I have a query file with 70,000 lines of sequences and when I do the bwasw
each sam output file is about 35 mb and obviously contains all the sequence lines. I need to perform the alignment on about 1000 files, so you can imagine that I don't want to have 35 gigs worth of output to sort. (using cygwin on Windows 7 btw)
Exact bowtie command used:
./bwa bwasw INDEXES/AC_000091.fna QUERY/635plus104_500bp_reads.fasta > results.sam
My input is the index created with
./bwa index AC_000091.fna "AC_000091.fna";
My query file is a FASTA file. The sequences are 500bp, i am only pasting some of them.
> 1
CATGACTGATTCACGCCGTTCGGGGTTATTAAACCAAACTCGCCCTGCAGGTGTGGCAACATATCCA
> 2
ACGGCCGCAGCCATAATGGTCCAATCAGCTTGAGGATATGCGGCTAACATTGCAGCACGCATTTCTG
> 3
GATGCGGGTAACGGCATCCAAAAATCAAACCGGGCTGAATAGCTTCGTAAGCCATATGCTGAGCAGT
> 4
CGTACCATCGGCATTCAATTGGGCACCGTACAGCATGCCTTTCTCCAGGAGTTTGGAGTTGGCTTTG
> 5
ATCTCCGGTGGGTTCAACCCCTACTTTTGCGAGTAAGGCGTCCTGGCCATGATCGGCAAGGGCCATA
> 6
GTAGAAAAGTCTGCTCCAGAGACAGTCCGTGAGCAAGATGCATCAATTGAAGCCTCGGATGAGGCCGA
> 7
CAGTCGGTGGGTGGCTGAGAGCTTAAGGATGGCTTTGGTTTGGGCGGCTTTGGGATTTTTGATATTTT
> 8
GCCCAAAGTGACTGAACTAAAGACAATCGGAAACAGGTTAGCGGCTAACACAAACCCCAGTATGGACA
> 9
TCGGGATTGGGCATCAAAAGGGATTTCAACTGTGCCTGCTAATCCCACCAAATCATCATGGCTAATTA
> 10
AGCGCTATCCTCCTTATTCATACAATAGTGATTGTTCTGTTGTCTCCACTGCTGCTCATATTCACAGG
> 11
TAGGGAACATGCCCCCCAAGCGATTTCAAAATGGGGGATTCAGGCGATTATTGGCGAGAGTTTTGCCG
I am trying to get rid of the non-aligned reads from the SAM output file ans I searched through forums and tried the following code with no avail.
./samtools view -bS -f 4 testing.sam > output.bam
All my sam files give the following error:
`[samopen] SAM header is present: 1 sequences.
[sam_read1] reference '0' is recognized as '*'.

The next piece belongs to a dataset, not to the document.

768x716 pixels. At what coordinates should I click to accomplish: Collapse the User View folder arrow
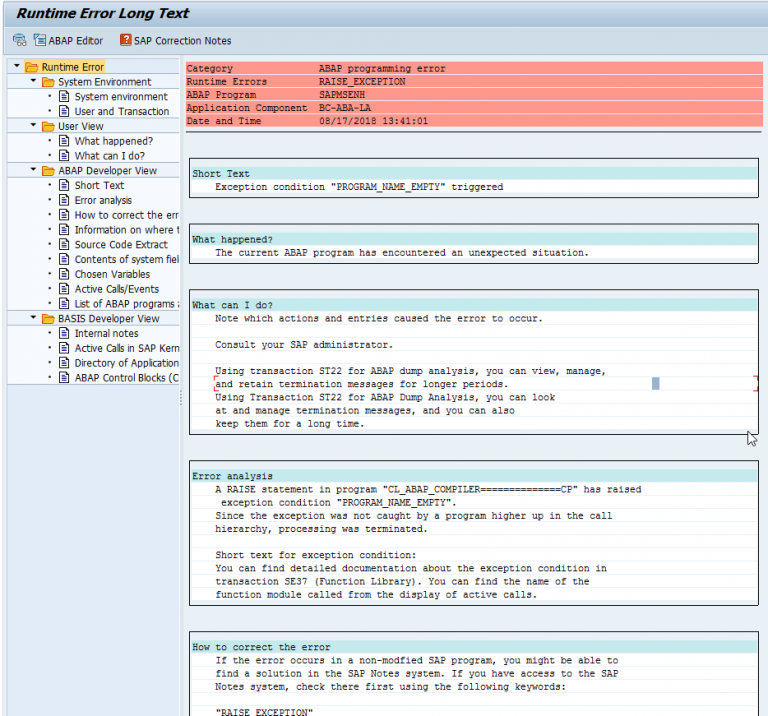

Parse warning at line 3: mapped sequence without CIGAR
Parse error at line 3: missing colon in auxiliary data
Aborted (core dumped)
`
Here's what a part of my sam files looks like
@SQ SN:gi|89106884|ref|AC_000091.1| LN:4646332
4 * 0 0 * * 0 0 <CGTAAAAAGGA> *
4 * 0 0 * * 0 0 <TAGCCGTAGGG> *
I'd appreciate help with this!
That sam output looks odd. How exactly did you generate it?
I agree the output looks odd, there are no sequence names f.e. Could there be a problem with the input file, lacking proper names etc.? Could you please post one (upload to public ftp/web) of your input files (or at least the first 100 sequence files) + the exact command line of bwa, I assume it's fastq input (if it was fasta you wouldn't have the non matching output with bwasw)?
Added the code i used for bwa and my query file! Thank you for the help!
I will try that out tomorrow. Your reference sequence is AC_000091.1 in RefSeq (E. coli K12 substr. W3110)? It is marked obsolete and removed in NCBI nucl., not that it matters here, but just wanted to note.
Ha yes I noticed that too. My data is just random, i want to check the efficiency of bwa and bowtie etc.